When you have a cut finger and get redness around it, it is because your local macrophages have made inflammasomes inside themselves that are putting out the chemicals that make that factory become assembled, and then produce its inflammatory signaling messages. 


 But that’s not all. Food can do it. Eating too much food sets off inflammation.   Fatty acids can do it too.   A healthy liver has many immune cells within it, and is the first recipient of calories after a meal. The liver can become inflamed and swollen when it is overwhelmed with too many calories.   We have an epidemic of fatty liver in obese children right now. It appears that fructose plays a central role in that process. 

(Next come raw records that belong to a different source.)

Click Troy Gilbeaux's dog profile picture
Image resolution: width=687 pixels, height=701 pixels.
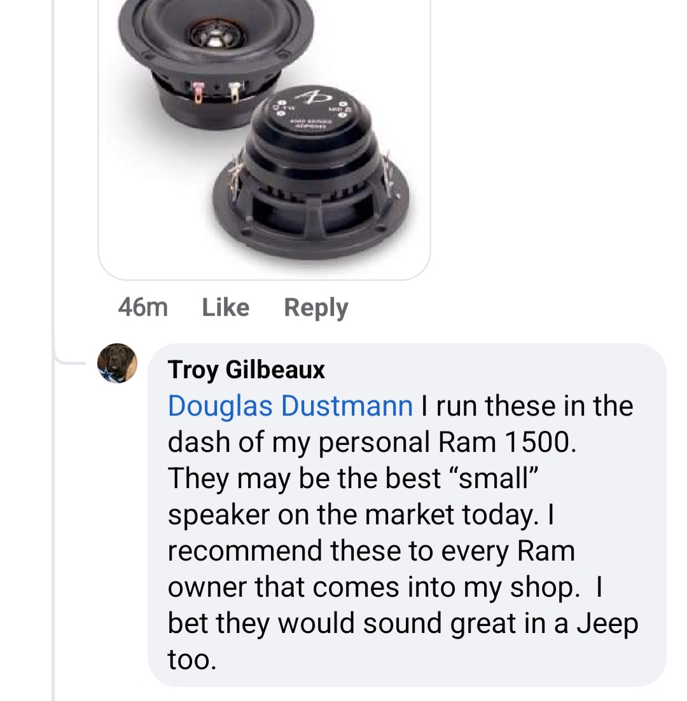pos(117,364)
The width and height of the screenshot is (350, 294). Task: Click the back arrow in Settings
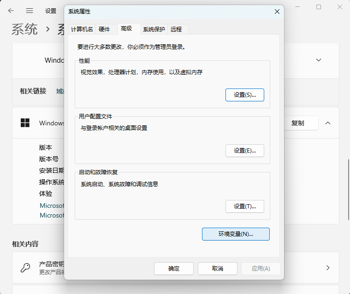(x=11, y=11)
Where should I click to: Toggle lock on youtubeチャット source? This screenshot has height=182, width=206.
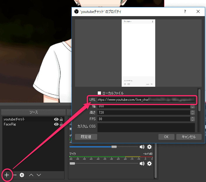coord(61,119)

 What happens when you eat too much fructose (sugar)?   We know that it essentially exhausts your liver because it forces the liver to use up its ATP, resulting in a burst of uric acid and a burst of triglyceride release – as dramatic as with drinking alcohol.   Your liver gets swollen and doesn’t work very well.   You can see large globules of fat in it.   It can’t make an orderly progression of LDLs to transport the extra calories to your fat cells, where the fat can be stored. 


Instead, you have a wild, uncontrolled release of free fatty acids into the blood.   We call those triglycerides. We know that triglycerides reflect a higher risk for heart disease than total cholesterol, particularly in women. And that would make perfect sense because triglycerides reflect the presence of inflammation in the liver, spewing out inflammatory messages to the whole body. The interesting thing about food is that its inflammatory effect seems to be about 24 hours and then it cools off. Immune cells stop responding to the inflammatory messages after a while. 


The next door to be opened is just what on earth keeps the inflammatory process going and going.   Adenosine may be that signal. And when you eat fructose and overwhelm your liver, you break down ATP and make adenosine. That points a particular finger at fructose again! How can we turn all this off? Fasting! Or eating a “ketogenic” diet that makes you put out beta-hydroxybutyrate.   Imagine, turning off inflammation by eating fat. 


 WWW. What will work for me. I know this is true. Eating fat reduces inflammation. My 70% fat diet for the last 4 months has reduced my CRP from 3.8 to 0.3, in just 4 months.   I’m getting better at saying no to sugar if I can just keep away from brownies and chocolate.   I believe that the alleged triglyceride activation of inflammasomes is actually a misplaced association – the triglycerides reflecting the excessive intake of fructose/sugar we Americans are obsessed with. It’s the sugar. 


 Pop Quiz

  1. Inflammation can be started by eating too much food? T or F                     Answer:  True
  1. Sugar seems to be able to turn on inflammation as well? T or F                 Answer:  Perfect
  1. Fructose, from sugar, makes for fatty liver? T or F                            Answer:   T
  1. Inflammasomes in the liver are caused by eating too much food and too much sugar. T or F.                            Answer:   I’m beating a dead horse here, but I want you to get the point.
  1. You can turn off inflammation by eating a keto-genic diet – aka, high fat? T or F                Answer:    True
  1. Beta-hydroxybutyrate is the compound your body puts out when you are burning fat, either from your fat cells or from the food you eat – and it happens only when you eat less than 20 grams of carbs a day. T or F                      Answer:   Pretty close to accurate. Some quibbling on details.